Why’d the EDC demand $1.125M from 38 Studios now, anyway?May 16th, 2012 at 5:00 am by Ted Nesi under Nesi's Notes, On the Main Site
It’s pretty clear at this point what happened to 38 Studios over the past two weeks that caused such consternation.
For some reason – likely a shortage of cash, though we don’t know for sure – 38 Studios failed to make a $1.125 million payment to the R.I. Economic Development Corporation that was due on May 1. That put the company in technical default of its bond agreement, sending the company scrambling to find other sources of funds.
As I explained Tuesday, the $1.125 million is an “Annual Guaranty Fee” (based on the percentage of the outstanding loan) that 38 Studios is supposed to pay the EDC annually on May 1. Based on EDC documents, it doesn’t look like the fee is to cover bond payments or anything like that; it’s just money the EDC gets to keep.

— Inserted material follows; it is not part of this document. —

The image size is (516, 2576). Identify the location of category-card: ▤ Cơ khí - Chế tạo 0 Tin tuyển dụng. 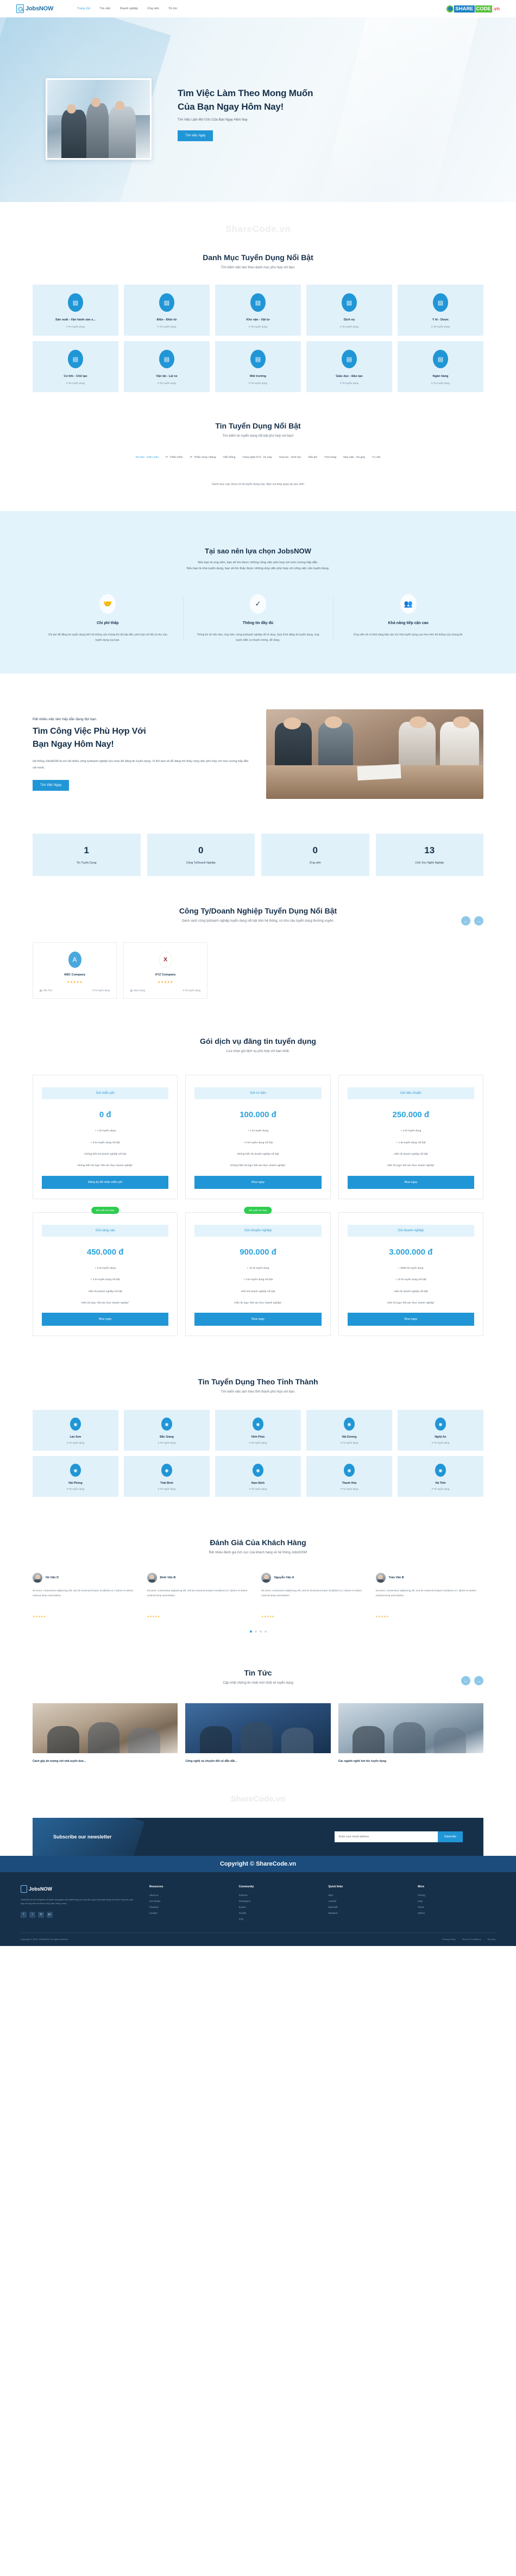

That raises the question of why the EDC is charging such a fee at all, and especially how it ever expected 38 Studios to have $1.125 million lying around before the game it’s funding has even been released. Startups are notoriously short of cash, almost by definition - they’re spending money but not making it (yet). Expecting 38 Studios to have more than $1 million available without “Copernicus” on sale was always a recipe for trouble.
Still, if 38 Studios has burned through all of the nearly $50 million it’s gotten from the $75 million loan without “Copernicus” anywhere near ready for release, it raises serious questions about whether the company is undercapitalized. Now the EDC board must decide if Rhode Island doubles down to salvage its original investment.
Update: Just before noon – three hours after the EDC board meeting began – Governor Chafee’s spokeswoman confirmed that the group was “ordering lunch and settling in.” Schilling and 38 Studios executives are at the meeting to brief them about the situation.